Ora, di gente non "cresciuta", il mondo è
pieno. Basta saper vedere, e l'immagine che
ne verrebbe fuori sarebbe di un fallimento
dell'Illuminismo. Tuttavia, parallelo a un mondo
di "minori", c'è anche la realtà, magari meno
evidente, di coloro i quali hanno trasformato la
loro vita in un cammino verso la libertà.

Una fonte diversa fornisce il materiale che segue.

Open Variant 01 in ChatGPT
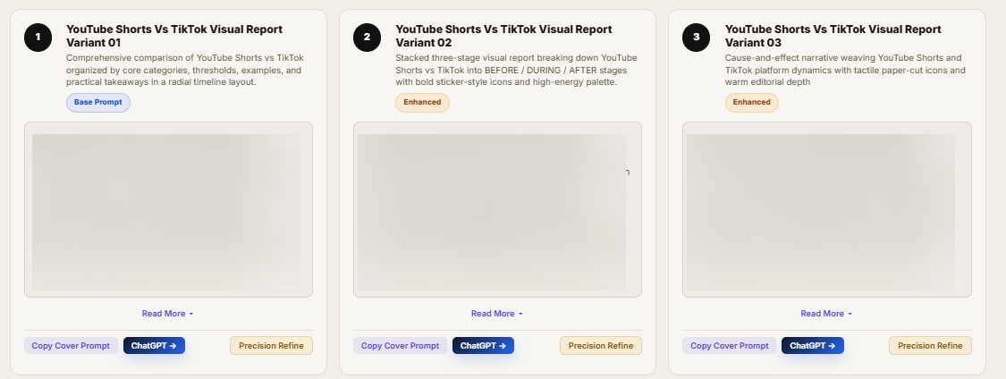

Si trovano
in tutti i settori della società civile, nella politica
(sempre di meno), nel mondo delle scienze e
della cultura, nelle comunità religiose, benché,
durante gli anni trascorsi, da alcune di esse
si è tuonato contro l'Illuminismo ritenuto, per
antico, infondato e ingiustificato pregiudizio,
responsabile dei mali degli ultimi secoli.
E la ragione di tale avversione è presto detta.
Figlia dell'Illuminismo francese fu la rivoluzione
di un gruppo di uomini (una classe, la borghesia)
i quali, stanchi di essere sottomessi, sfruttati
e spolpati dallo Stato e dalla Chiesa, dissero
basta e decisero di uscire dallo stato di minorità,
affermando con forza quei principi su cui si sono
costituite le nostre comunità: libertà, fraternità,
uguaglianza.
Principi contro cui lottarono le forze coalizzate
del potere civile e religioso, ma che, se radicati
interiormente come radici profonde della propria
mente e della propria anima, non possono non
produrre alberi di libertà. Ossia quella maturità
e indipendenza dell'uomo per cui soltanto egli
può dirsi uomo e non "una tra le spighe del
grido collettivo che il sole indora", per dirla con
Edmond Jabès (Il libro delle interrogazioni), pronta
per essere passata per la falce.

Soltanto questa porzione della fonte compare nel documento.